→ EXERCISE PROMPT
In the rows below, substitute "marker" for every "label" and leave all other text unchanged. Omit the pictures from your answer.
# # #
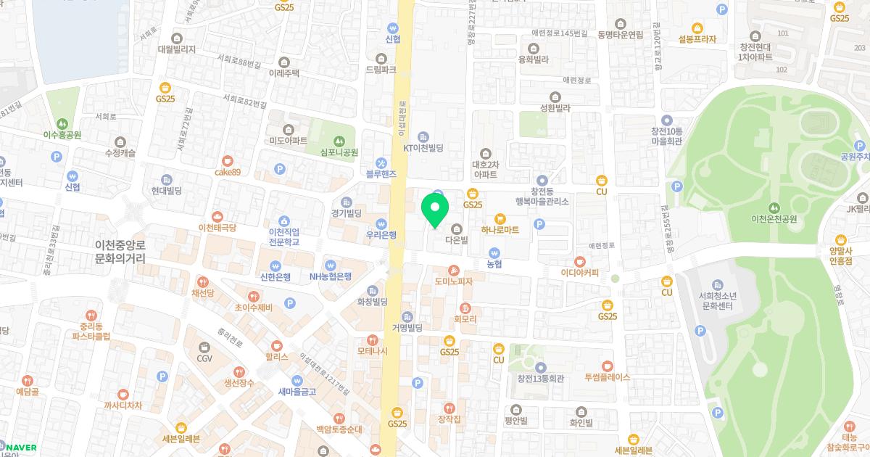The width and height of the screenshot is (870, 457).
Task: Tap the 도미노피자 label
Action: tap(454, 281)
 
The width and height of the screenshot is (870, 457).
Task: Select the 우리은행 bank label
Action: tap(381, 234)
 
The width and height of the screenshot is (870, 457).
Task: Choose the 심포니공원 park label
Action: tap(339, 152)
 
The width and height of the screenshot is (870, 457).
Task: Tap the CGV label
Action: tap(204, 358)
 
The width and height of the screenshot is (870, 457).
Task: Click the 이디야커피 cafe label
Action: tap(579, 273)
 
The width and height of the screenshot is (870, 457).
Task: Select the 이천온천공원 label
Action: tap(775, 218)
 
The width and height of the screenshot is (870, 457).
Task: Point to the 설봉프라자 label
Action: tap(697, 39)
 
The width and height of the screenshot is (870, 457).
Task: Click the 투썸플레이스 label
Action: tap(607, 377)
# # #
→ RESULT OF THIS TASK
The width and height of the screenshot is (870, 457).
Task: Tap the 도미노피자 marker
Action: tap(454, 281)
 
The width and height of the screenshot is (870, 457).
Task: Select the 우리은행 bank marker
Action: tap(381, 234)
 
The width and height of the screenshot is (870, 457).
Task: Choose the 심포니공원 park marker
Action: tap(339, 152)
 
The width and height of the screenshot is (870, 457).
Task: Tap the CGV marker
Action: tap(204, 358)
 
The width and height of the screenshot is (870, 457).
Task: Click the 이디야커피 cafe marker
Action: tap(579, 273)
 
The width and height of the screenshot is (870, 457).
Task: Select the 이천온천공원 marker
Action: tap(775, 218)
 
The width and height of the screenshot is (870, 457).
Task: Point to the 설봉프라자 marker
Action: tap(697, 39)
 
The width and height of the screenshot is (870, 457).
Task: Click the 투썸플레이스 marker
Action: tap(607, 377)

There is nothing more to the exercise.